The Funeral I Didn’t Dress Up For
I always look forward to Good Friday services. Each year, the death of Jesus is presented in a new and out-of-the-box way. But this year may have been one of my favorites to date.
What I didn’t know was that this service would be a funeral for Jesus.
I missed the memo...
There’s some irony in that because I’ve never been one to dress up for church. Growing up, I was forced to wear things that never felt like me—hand-me-downs that didn’t fit, dresses that made me feel invisible or uncomfortable. I dreaded Sundays, not because I didn’t love God, but because I didn’t feel like I belonged.
So being part of a church that welcomes me just as I am—with my leggings, t-shirt, and Hey Dudes—is a big deal.
Tonight, I came to the “funeral” with messy hair, puffy eyes from crying earlier that day, and the unmistakable weight of grief and exhaustion. I invited Nohn, one of Logan’s home nurses, to come with us. She was hesitant. She said she wasn’t dressed for church.
And I got to tell her what someone should’ve told me all those years ago:
It doesn’t matter what you wear. No one is here to judge you. You come as you are.
Because we’re not here for appearances.
We’re here for Jesus.
I loved introducing her to some of my favorite people. I loved hearing her sing softly beside me, rocking gently to the somber hymns. I loved sharing my home—and my faith—with her.
As different people took the pulpit to share their memories of Jesus, I found myself thinking…

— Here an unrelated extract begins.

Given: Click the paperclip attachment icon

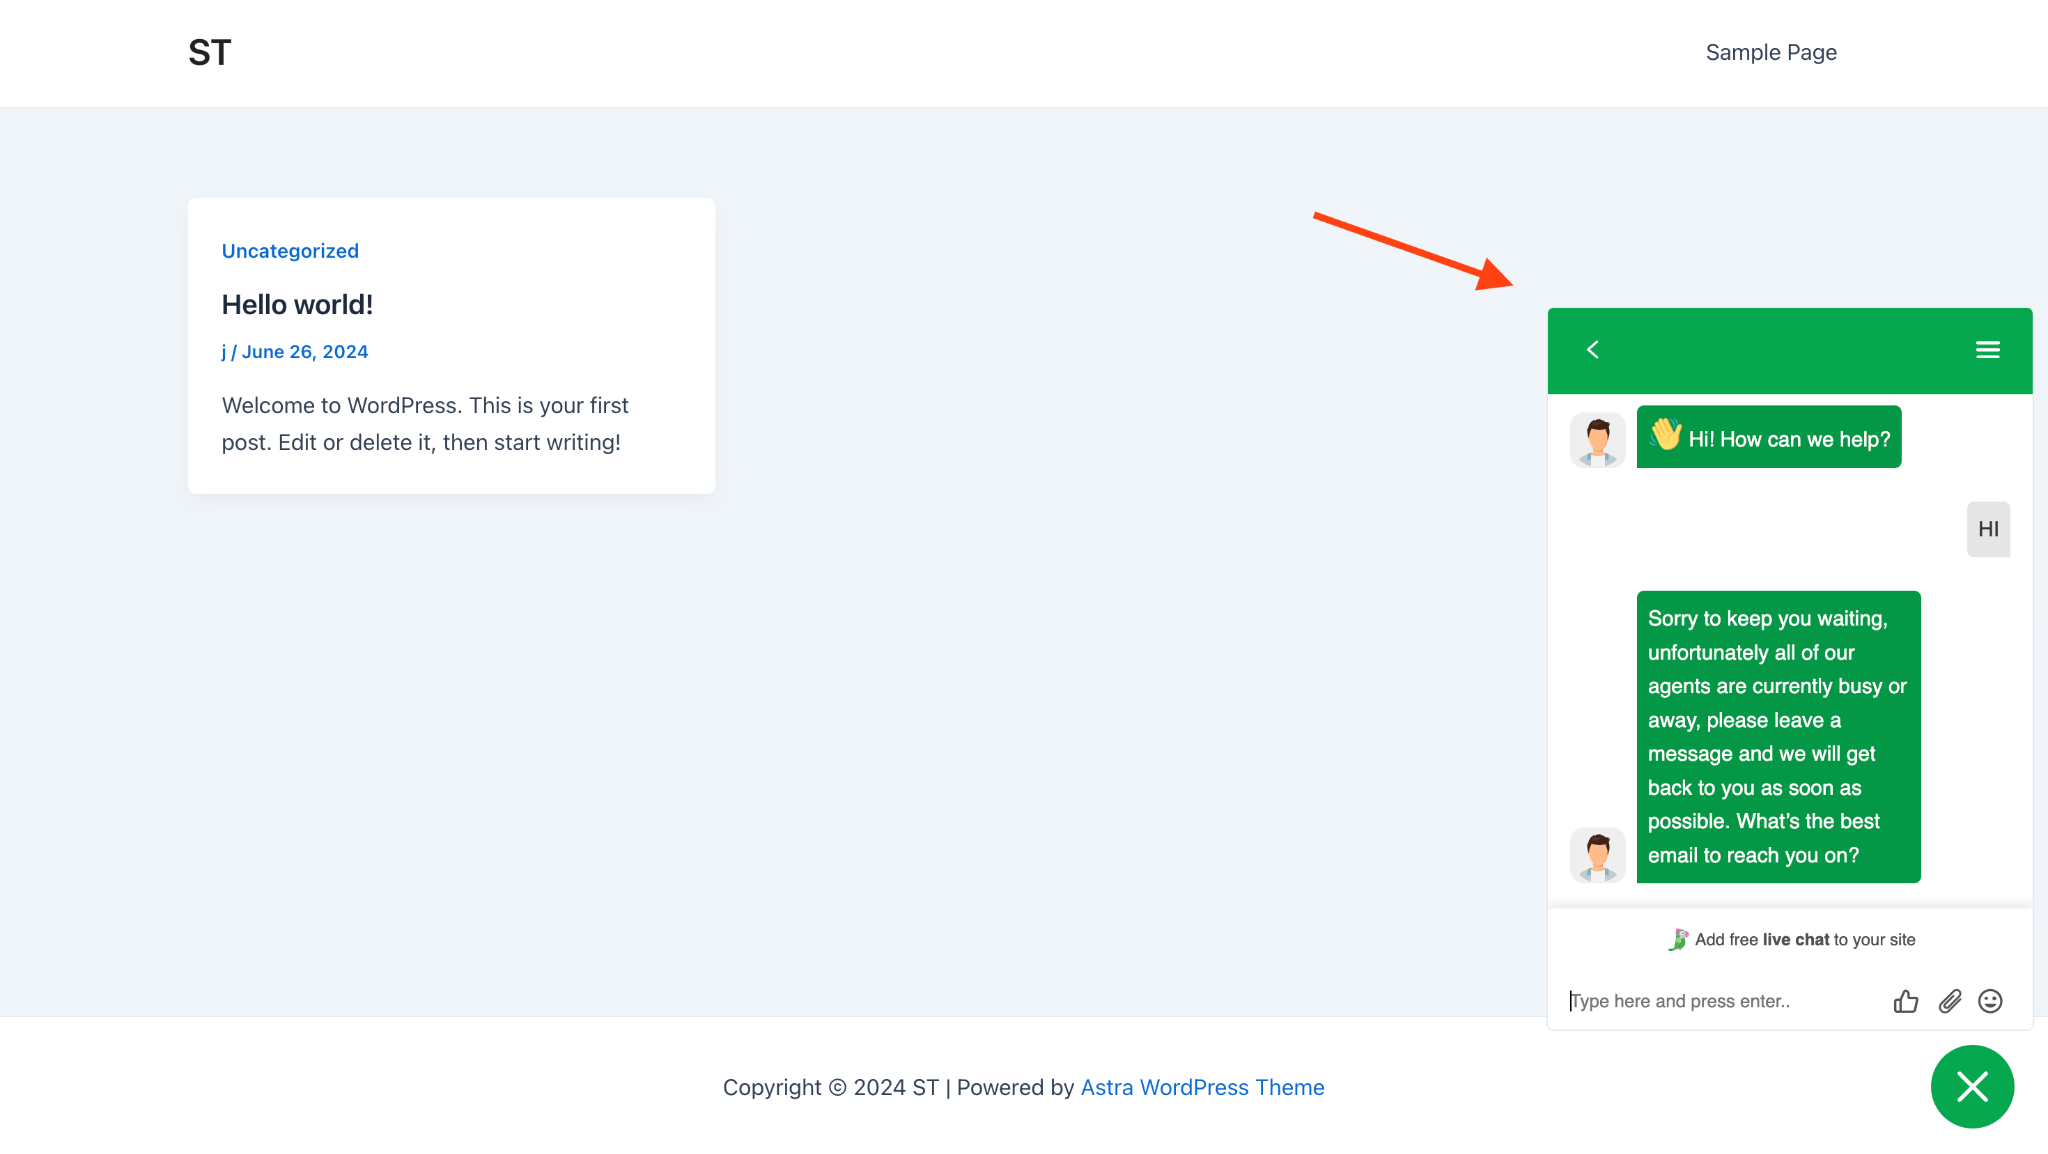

What would I say at His funeral?
Where would I begin?
Would I tell the story of when I had nothing left—stripped of everything I thought gave me worth? Would I tell the truth about the betrayal that led to the loss of a six-figure income, foreclosure on my home, food stamps, WIC, Medicaid and the quiet prayers over empty cupboards? The fear. The uncertainty. The injustice.
That was my wilderness.
But it was also where Jesus met me.
It was where He provided manna.
It was where He reminded me, day by day, that I was never alone.
It was in the silence, the struggle, and the surrender that my faith was tested and my testimony strengthened.
It was there that I thirsted for peace and restoration I could only get from Him.
It was there that He stripped away what no longer served me and refined what was left.
So if I were to speak at His funeral, I would say this:
Jesus has been the friend who never walked away.
The one who met me at the well of my shame and saw me anyway.
The one who sat with me in the grief, the loss, the mess—and never asked me to clean up first.
That’s why Good Friday is still good.
Because even when death feels final…
Sunday is coming.
Friday's good 'cause Sunday is coming.
Don't lose hope 'cause Sunday is coming.
Devil, you're done, you better start running.
Friday's good 'cause Sunday is coming.